Ein Blick ins Ausland zeigt: Es geht auch anders. Medienschaffende können sich durchaus als Hüter:innen dieser Grenzen verstehen – und den Rechtsruck damit verhindern. Untersucht hat das die Politikwissenschaftlerin Léonie de Jonge in ihrem 2021 veröffentlichten Buch The Success and Failure of Right-Wing Populist Parties in the Benelux Countries. Dass es Rechtspopulist:innen bislang nicht in die Parlamente Walloniens und Luxemburgs geschafft haben, in Flandern dagegen zweitstärkste und in den Niederlanden stärkste Kraft sind, liegt de Jonge zufolge nicht etwa daran, dass die Menschen dort finanziell abgesicherter, gebildeter oder weniger rassistisch wären.
Tatsächlich war die Arbeitslosenrate 2020 in Wallonien doppelt so hoch wie in Flandern; die Einstellungen gegenüber Immigrant:innen unterscheiden sich kaum, so auch das Vertrauen in die Demokratie und politische Institutionen. Der Erfolg radikal rechter Parteien liegt, nach de Jonges Analyse, hauptsächlich daran, wie offen die Gatekeeper einer Demokratie mit ihnen umgehen. Demnach tragen die Medien und etablierten Parteien in Frankreich eine erhebliche Mitschuld am Aufstieg des Front National und in den Niederlanden an Wilders’ PVV.

* Arbeitsauftrag: Schreib den Text über die Rolle der Medien beim Erfolg rechtspopulistischer Parteien in den Benelux-Ländern nach seinem letzten Satz weiter.

* Datenauszug:
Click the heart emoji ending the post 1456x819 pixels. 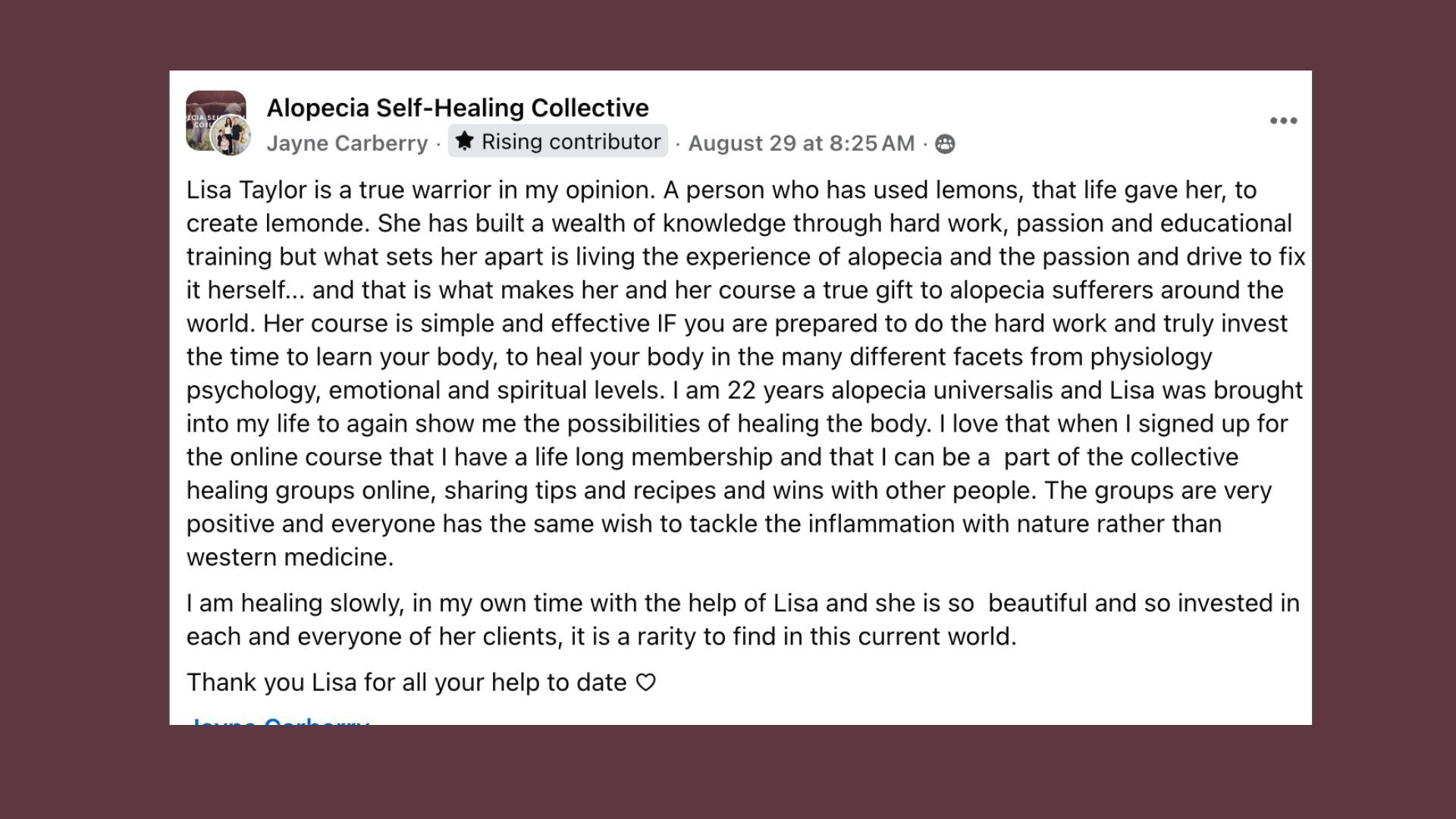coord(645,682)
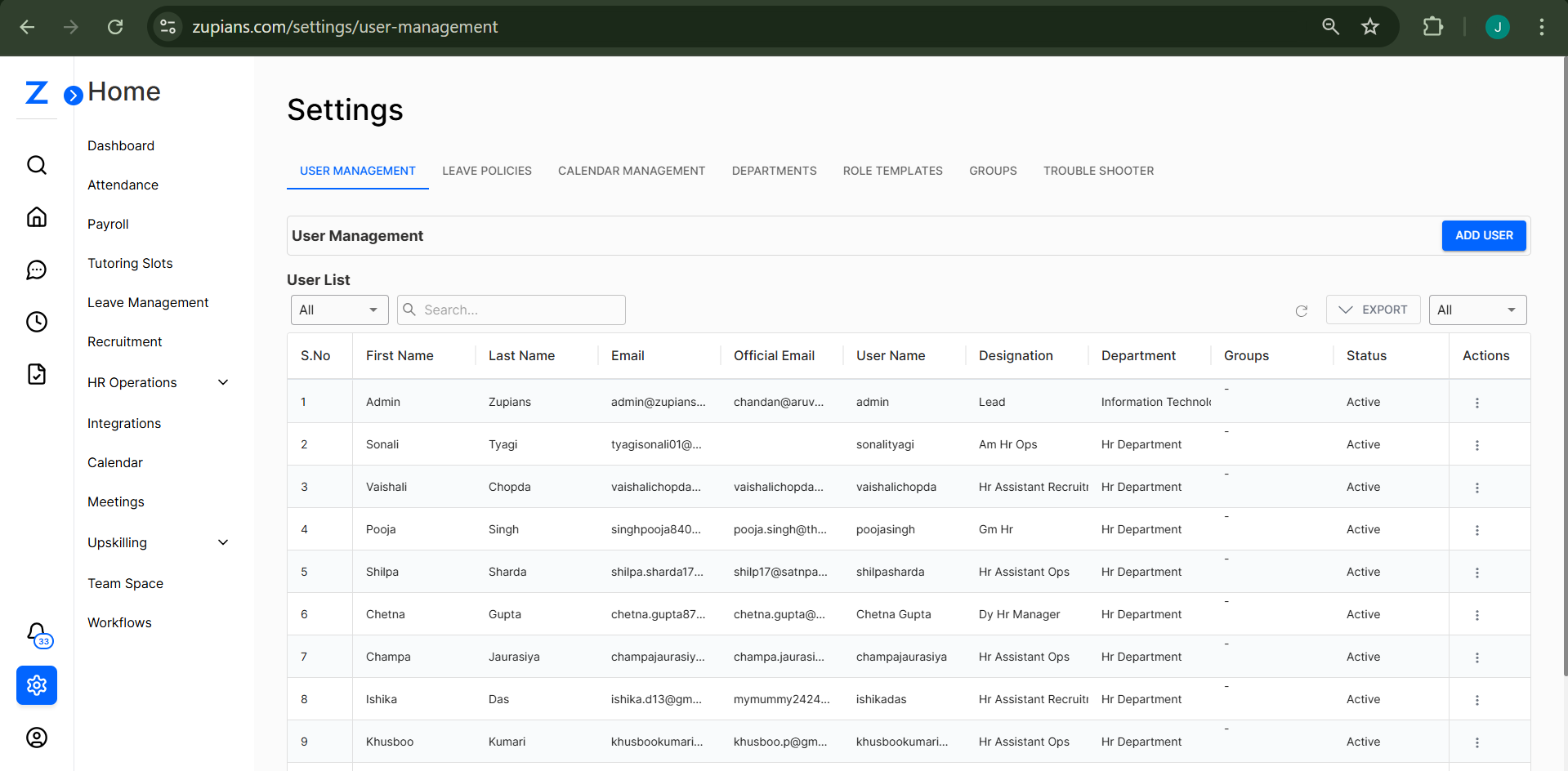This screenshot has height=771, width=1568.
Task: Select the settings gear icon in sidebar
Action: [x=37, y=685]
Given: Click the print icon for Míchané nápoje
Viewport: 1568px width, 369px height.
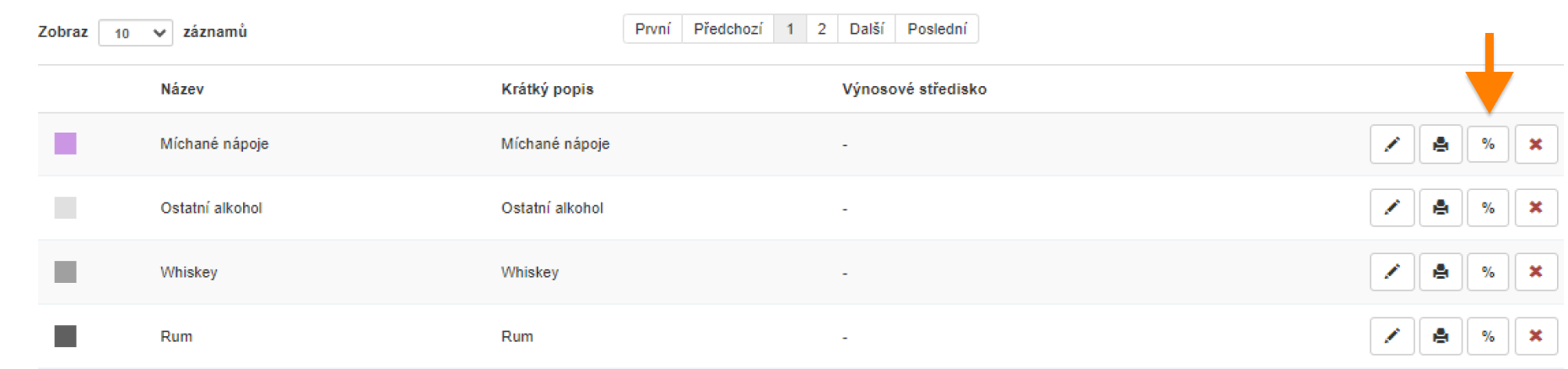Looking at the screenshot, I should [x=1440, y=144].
---
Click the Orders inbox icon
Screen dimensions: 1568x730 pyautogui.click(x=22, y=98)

* Ergebnis:
Zusammen gegen Rechtsaußen
In Wallonien dagegen haben schon in den 1990er-Jahren alle Rundfunkanstalten einen Pakt geschlossen, den „cordon sanitaire médiatique“: Menschen, die rassistischen, demokratiefeindlichen Gruppen nahestehen, bekommen keine Plattform; Einladungen zu Live-Interviews und Talkshows sind tabu. Nach rechtlichen Streitigkeiten urteilte der Belgische Staatsrat 1999: Der öffentlich-rechtliche Rundfunk habe das Recht, undemokratischen Parteien den Zugang zu verwehren. Auch kommerzielle Sender und die meisten Printmedien in Wallonien halten die Prinzipien hoch. Das heißt nicht, dass wallonische Journalist:innen nie mit Rechtsextremen reden. Es heißt, dass sie nur dann zitiert werden, wenn die Zitate kontextualisiert werden und antidemokratische Inhalte als solche einordbar sind. Reden von rechtsradikalen Politiker:innen etwa werden nicht direkt übertragen, sondern von Reporter:innen zusammengefasst. In der Luxemburger Presse besteht zwar keine formelle Absprache, wohl aber ein informeller Konsens gegen das Abbilden rassistischer und übertrieben nationalistischer Stimmen.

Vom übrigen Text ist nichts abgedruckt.